Each year as we celebrate the birth of the Savior, I always consider Calvary, the foreknown path which the eternal Son accepted along with his Incarnation. It is good for us to avoid the trap of romanticizing the glory of angels and the wonder of Magi led by a star, detaching it as we so often do from Jesus' redemptive mission. But while that mission was "finished" at Calvary, it comes into its fullness in the Resurrection, the outpouring of the Holy Spirit, and the mission of the Church: the birth of Christ in the heart of each beloved son and daughter of God and our formation into the Body of Christ. The Body suffers passion and death, but the Body is resurrected! This is good news of greatest joy! Now: how can we be resurrected without dying?

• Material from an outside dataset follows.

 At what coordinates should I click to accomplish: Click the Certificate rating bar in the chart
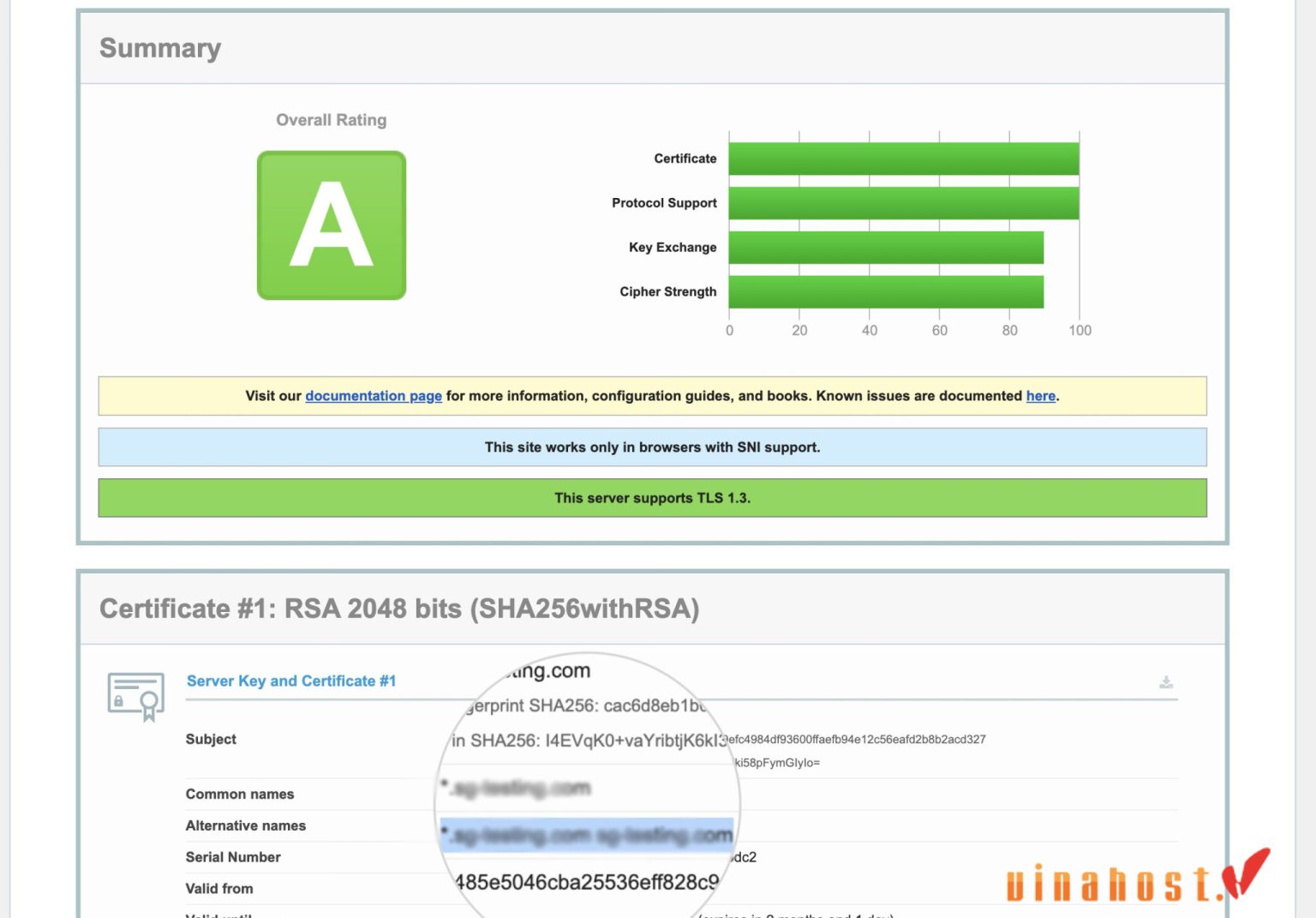pyautogui.click(x=904, y=158)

And they went with haste, and found Mary and Joseph, and the babe lying in a manger. - Lk 2, 16
Let us not "go, if we must," and worship the eternal Son of God, but go "with haste" and encounter him in his humility, his vulnerability; let us grow with him in infancy and childhood and adulthood; let us enter into his suffering and his resurrected joy! Let us bear lovingly, knowing that it is Christ himself who bears within and through us.